25 October 2010

Bye-Bye, Nana.

Last Monday I awakened to a lovely autumnn morning, went for a 5-mile walk, and then started the usual monday tasks of laundry, grocery shopping, cleaning the house, etc.

Then, just after noon, I got the phone call I had been half-expecting for several years now: Nana, my little 94-year-old grandma, has passed away.

Nana lived most of her life in Texas, but had spent the last 7+ years in New Mexico, so she could be near her two daughters - my mom and my aunt. She started out in assisted living, but then quickly deteriorated and dementia set in.

We were all surprised when she made it to her 90th birthday. That was nearly 5 years ago. In the past year, she's gone downhill, but not at any greater pace than before. I'm proud to report that my mom visited her at the nursing facility almost daily, in addition to working full time. In the end, my mom was one of the only people my grandma recognized, but I wonder if she still understood the concept that this nice lady who came to see her every day was her daughter.

On the day she died, my mom was there, holding her hand. Hard as it was, it was a beautiful thing. She went very peacefully - if only we all could go like that - at peace, and holding the hand of a loved one.

Yet, my mom was all alone in dealing with this hard thing, so the second half of my Monday last week was spent packing, madly finishing laundry, trying to plan meals for the family, and scrambling to find a flight. I left for New Mexico early Tuesday morning.

It was a special time for me and my mom. Much of what we did was just those things that are involved with the business of dying - going to the funeral home and crematorium, collecting Nana's things from the nursing facility, writing the obituary, notifying friends and family, and of course talking, remembering, laughing and crying. I'm happy to say that we laughed far more than we cried... and Nana definitely would have wanted it that way.

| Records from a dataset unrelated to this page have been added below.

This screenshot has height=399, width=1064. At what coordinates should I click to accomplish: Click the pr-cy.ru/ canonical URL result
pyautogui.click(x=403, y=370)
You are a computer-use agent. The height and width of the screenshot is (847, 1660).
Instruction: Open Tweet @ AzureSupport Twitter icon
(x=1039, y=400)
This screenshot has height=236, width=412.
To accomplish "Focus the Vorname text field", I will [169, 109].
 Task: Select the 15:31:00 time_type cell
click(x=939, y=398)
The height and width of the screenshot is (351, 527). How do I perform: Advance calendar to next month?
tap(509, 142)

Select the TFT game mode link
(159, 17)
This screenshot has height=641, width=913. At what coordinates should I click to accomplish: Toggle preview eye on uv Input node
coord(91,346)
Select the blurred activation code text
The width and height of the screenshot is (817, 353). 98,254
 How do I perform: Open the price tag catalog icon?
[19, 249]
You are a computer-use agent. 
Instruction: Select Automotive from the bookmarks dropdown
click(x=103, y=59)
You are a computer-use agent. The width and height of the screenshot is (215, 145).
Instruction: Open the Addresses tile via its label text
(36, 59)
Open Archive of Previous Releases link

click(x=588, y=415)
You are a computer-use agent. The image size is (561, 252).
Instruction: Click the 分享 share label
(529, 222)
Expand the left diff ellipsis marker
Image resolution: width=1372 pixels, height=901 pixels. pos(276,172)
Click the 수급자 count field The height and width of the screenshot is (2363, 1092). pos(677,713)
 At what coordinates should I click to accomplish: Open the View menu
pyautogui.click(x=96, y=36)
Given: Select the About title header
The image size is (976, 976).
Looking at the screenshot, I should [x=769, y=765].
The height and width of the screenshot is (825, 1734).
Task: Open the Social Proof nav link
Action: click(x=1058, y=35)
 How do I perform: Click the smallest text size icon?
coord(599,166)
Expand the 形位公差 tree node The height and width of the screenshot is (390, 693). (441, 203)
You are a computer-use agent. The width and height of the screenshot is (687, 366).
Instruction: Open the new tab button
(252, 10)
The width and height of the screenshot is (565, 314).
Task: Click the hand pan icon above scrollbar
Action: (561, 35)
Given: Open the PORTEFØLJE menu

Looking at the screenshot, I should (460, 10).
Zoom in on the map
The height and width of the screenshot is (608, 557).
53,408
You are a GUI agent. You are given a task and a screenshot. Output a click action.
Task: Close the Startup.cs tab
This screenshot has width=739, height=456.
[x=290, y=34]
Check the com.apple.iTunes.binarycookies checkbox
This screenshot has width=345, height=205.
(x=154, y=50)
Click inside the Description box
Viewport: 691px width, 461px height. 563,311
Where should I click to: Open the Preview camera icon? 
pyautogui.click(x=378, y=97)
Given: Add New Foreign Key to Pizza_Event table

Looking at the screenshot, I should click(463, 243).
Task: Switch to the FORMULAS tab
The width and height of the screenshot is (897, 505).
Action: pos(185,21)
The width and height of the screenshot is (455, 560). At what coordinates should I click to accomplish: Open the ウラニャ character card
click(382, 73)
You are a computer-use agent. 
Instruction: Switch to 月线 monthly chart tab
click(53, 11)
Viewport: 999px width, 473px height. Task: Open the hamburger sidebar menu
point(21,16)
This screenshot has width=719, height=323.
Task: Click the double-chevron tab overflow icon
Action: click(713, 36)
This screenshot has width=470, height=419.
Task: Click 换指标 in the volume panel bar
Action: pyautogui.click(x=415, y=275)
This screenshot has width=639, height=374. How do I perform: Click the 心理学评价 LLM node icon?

I arrived back in Maine late Saturday night after a long day of three different flights. When I walked into the tunnel that took us from plane to building, I saw a lovely sight; a sign posted on the doorway of the tunnel that said, "Welcome Home."

How cool is that?

So now I feel a bit like I'm taking up where I left off last week - not only doing all the Monday things listed above, but also getting things back in order for a family who is not used to me being gone. (Did it not occur to them to go to the grocery store when they ran out of things?)

But also, life is different now. Not that I had much contact at all with my Nana these past few years. Even when I did, I'm not sure she knew me. But she was my last surviving grandparent. All the others passed away before I was 12-years-old. Nana, however, was the one who was there every Christmas, the one whom I visited in the oppressive summers of Houston, the one who came to my wedding, got to know my children, and who used to call me every Saturday morning at 6am when I lived in California. She never did understand which way the time zones went.

More than anything right now, we're all feeling relief. Nana is no longer trapped in that body where she could hardly think, could hardly speak, and could hardly move. She is free, and I thank God for that.

But now there is also a Nana-shaped hole in our lives, the size of it depending on what she meant to us and how much we cared.

There are so many memories, but perhaps my favorite is when Nana would tell me I was her favorite granddaughter. I'd remind her that I was her only granddaughter, and then we'd laugh. And then I'd call her Nana-Banana, something I think she secretly hated, but that she always accepted from my brother and me.

She will be greatly missed.

R.I.P. Jean Carey (Nov. 5, 1915 - Oct. 18, 2010)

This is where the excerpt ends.